- **BRIEF**
Copy out the line that contains "Viewport: 1512px width, 811px height." and the lines after it through the final one in the entries below, exactly, with no other lines.

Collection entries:
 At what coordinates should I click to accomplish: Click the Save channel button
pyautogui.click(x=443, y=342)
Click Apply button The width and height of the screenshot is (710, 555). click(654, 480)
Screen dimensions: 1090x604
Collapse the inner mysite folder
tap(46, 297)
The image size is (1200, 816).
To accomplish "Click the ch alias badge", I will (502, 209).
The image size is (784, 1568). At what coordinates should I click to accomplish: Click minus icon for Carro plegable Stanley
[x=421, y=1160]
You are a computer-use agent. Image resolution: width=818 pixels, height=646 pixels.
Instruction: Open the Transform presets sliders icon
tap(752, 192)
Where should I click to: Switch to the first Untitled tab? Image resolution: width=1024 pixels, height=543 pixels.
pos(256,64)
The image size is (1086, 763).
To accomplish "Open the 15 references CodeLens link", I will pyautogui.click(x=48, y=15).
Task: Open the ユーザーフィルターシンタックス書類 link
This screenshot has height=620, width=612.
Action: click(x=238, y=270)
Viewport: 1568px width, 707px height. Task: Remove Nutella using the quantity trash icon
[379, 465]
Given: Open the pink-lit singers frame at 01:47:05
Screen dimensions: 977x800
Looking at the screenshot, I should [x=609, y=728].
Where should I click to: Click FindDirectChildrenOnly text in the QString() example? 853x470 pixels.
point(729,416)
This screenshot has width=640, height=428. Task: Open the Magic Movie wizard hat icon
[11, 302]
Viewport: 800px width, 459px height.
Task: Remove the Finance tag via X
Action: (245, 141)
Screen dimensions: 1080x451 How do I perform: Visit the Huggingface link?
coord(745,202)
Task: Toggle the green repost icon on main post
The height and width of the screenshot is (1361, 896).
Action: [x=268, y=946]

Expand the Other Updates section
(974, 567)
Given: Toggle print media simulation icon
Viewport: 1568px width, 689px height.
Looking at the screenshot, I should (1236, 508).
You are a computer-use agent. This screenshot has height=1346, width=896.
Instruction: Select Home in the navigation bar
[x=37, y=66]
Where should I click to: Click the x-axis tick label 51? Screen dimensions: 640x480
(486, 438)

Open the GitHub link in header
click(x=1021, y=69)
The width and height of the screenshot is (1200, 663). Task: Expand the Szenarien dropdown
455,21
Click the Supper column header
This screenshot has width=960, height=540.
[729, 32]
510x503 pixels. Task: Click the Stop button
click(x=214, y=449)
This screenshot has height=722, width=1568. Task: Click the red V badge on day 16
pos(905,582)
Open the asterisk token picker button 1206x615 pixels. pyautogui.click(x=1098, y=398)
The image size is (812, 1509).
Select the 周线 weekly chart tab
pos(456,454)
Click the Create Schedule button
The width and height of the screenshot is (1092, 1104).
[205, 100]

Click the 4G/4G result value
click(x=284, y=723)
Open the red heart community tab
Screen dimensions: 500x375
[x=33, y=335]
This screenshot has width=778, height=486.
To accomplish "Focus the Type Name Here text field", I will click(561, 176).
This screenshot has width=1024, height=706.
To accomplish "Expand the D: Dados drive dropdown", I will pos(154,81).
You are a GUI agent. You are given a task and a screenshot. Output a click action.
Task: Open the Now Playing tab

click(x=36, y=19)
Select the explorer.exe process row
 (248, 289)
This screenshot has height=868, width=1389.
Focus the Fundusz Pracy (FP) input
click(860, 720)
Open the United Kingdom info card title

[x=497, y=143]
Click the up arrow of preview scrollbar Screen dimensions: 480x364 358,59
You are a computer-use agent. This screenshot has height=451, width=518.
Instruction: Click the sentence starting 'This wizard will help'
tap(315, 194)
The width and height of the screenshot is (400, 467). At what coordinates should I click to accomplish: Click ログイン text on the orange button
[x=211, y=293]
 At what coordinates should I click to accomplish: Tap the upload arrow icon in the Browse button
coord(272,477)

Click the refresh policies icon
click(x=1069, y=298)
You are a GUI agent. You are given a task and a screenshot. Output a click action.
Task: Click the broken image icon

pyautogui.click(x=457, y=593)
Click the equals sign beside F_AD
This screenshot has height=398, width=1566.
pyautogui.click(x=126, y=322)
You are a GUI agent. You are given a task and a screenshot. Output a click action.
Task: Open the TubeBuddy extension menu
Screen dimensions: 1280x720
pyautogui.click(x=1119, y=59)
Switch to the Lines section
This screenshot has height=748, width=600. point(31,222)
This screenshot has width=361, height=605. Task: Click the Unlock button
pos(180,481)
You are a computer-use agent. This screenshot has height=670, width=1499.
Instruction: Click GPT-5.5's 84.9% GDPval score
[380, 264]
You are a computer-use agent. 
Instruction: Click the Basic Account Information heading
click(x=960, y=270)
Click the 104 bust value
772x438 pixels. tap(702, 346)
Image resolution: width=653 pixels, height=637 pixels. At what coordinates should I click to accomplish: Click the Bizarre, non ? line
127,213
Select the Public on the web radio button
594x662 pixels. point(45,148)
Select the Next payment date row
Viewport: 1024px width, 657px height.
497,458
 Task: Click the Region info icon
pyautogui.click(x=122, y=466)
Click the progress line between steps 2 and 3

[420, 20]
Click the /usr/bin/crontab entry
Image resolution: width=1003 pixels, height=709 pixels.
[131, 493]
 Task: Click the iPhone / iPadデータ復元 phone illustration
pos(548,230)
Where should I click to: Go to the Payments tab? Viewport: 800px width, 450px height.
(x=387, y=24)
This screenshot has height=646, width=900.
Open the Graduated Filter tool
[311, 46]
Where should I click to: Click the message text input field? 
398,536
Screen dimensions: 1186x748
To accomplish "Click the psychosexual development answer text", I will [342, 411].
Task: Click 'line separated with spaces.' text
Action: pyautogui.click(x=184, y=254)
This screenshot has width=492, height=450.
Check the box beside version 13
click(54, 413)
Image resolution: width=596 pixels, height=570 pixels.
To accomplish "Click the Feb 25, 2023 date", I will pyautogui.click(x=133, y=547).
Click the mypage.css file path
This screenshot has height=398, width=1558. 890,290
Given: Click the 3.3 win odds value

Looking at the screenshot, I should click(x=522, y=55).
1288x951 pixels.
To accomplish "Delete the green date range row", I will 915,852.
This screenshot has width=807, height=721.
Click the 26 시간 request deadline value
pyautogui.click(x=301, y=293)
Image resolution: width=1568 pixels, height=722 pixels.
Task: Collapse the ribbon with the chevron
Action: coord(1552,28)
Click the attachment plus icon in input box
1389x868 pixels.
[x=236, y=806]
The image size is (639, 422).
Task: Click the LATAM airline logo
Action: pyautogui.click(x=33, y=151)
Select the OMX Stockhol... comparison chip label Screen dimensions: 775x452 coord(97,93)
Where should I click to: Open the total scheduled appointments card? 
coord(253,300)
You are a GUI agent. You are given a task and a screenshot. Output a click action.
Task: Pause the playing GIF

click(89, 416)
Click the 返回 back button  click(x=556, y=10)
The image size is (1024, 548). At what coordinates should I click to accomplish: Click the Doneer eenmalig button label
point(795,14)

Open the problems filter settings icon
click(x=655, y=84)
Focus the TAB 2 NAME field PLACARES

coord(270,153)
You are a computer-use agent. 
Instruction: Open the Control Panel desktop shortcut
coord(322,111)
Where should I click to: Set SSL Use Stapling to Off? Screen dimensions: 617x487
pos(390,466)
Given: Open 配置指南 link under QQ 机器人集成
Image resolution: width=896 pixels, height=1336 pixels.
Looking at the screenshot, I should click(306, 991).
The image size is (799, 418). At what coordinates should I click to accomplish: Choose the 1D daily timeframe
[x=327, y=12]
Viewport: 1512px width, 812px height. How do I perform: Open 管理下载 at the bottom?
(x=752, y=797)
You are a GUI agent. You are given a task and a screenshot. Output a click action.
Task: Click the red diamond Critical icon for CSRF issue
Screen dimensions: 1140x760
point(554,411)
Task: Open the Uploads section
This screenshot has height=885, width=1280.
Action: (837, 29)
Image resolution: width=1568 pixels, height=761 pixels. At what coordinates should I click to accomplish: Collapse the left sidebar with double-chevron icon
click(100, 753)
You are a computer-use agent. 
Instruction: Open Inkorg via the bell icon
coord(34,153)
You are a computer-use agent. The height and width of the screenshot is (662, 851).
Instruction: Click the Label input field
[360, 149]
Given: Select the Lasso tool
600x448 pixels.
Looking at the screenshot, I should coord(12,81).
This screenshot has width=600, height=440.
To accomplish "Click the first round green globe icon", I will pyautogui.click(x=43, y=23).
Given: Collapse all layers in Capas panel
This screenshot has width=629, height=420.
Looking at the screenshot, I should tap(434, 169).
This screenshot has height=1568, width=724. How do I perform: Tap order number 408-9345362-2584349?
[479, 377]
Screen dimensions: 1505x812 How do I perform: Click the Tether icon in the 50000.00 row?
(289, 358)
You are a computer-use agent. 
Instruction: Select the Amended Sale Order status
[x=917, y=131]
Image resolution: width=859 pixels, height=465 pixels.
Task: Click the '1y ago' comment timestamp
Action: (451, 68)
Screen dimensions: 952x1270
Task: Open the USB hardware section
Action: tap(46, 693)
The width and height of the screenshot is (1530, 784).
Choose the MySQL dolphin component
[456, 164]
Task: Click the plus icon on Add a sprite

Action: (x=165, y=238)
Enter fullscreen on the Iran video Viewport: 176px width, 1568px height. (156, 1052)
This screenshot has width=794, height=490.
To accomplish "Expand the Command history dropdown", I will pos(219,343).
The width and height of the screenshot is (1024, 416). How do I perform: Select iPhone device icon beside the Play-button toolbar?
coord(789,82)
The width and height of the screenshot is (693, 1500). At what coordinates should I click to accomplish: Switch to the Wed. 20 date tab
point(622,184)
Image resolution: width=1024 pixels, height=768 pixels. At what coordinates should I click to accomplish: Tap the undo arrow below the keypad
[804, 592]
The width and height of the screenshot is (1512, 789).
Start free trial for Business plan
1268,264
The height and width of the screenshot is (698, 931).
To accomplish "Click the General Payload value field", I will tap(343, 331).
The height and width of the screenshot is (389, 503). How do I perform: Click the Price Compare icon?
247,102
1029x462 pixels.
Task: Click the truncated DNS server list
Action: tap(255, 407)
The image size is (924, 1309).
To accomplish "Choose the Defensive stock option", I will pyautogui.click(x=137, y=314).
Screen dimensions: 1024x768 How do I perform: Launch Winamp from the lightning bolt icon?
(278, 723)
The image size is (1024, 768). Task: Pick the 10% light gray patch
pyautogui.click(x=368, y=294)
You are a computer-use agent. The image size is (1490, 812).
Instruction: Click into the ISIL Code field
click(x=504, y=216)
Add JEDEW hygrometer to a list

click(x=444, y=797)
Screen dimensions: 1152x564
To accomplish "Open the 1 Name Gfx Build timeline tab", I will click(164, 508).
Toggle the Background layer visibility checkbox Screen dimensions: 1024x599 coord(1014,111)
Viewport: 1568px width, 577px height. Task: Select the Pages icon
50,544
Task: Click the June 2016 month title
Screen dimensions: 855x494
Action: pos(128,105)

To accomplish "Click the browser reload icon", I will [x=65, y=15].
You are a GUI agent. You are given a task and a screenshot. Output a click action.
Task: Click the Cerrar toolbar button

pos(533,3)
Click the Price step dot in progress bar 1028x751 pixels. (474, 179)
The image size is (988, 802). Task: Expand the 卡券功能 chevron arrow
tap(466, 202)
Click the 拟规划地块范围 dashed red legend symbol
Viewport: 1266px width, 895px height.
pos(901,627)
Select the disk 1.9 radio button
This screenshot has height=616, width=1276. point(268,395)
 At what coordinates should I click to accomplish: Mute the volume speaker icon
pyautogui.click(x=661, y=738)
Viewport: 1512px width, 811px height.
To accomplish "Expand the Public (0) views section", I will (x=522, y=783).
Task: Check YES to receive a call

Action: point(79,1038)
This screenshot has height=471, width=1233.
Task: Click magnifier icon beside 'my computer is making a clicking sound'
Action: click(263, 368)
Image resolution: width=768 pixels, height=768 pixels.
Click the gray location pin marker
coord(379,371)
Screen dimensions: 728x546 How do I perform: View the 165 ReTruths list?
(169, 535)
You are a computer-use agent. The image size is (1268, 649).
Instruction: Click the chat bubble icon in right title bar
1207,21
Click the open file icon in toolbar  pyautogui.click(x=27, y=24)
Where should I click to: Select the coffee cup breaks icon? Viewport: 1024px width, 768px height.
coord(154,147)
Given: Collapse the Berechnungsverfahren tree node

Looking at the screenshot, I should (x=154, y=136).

- **ANSWER FOR THIS EXERCISE**
Viewport: 1512px width, 811px height.
To accomplish "Expand the Public (0) views section", I will (x=522, y=783).
Task: Check YES to receive a call

Action: point(79,1038)
This screenshot has height=471, width=1233.
Task: Click magnifier icon beside 'my computer is making a clicking sound'
Action: click(263, 368)
Image resolution: width=768 pixels, height=768 pixels.
Click the gray location pin marker
coord(379,371)
Screen dimensions: 728x546 How do I perform: View the 165 ReTruths list?
(169, 535)
You are a computer-use agent. The image size is (1268, 649).
Instruction: Click the chat bubble icon in right title bar
1207,21
Click the open file icon in toolbar  pyautogui.click(x=27, y=24)
Where should I click to: Select the coffee cup breaks icon? Viewport: 1024px width, 768px height.
coord(154,147)
Given: Collapse the Berechnungsverfahren tree node

Looking at the screenshot, I should (x=154, y=136).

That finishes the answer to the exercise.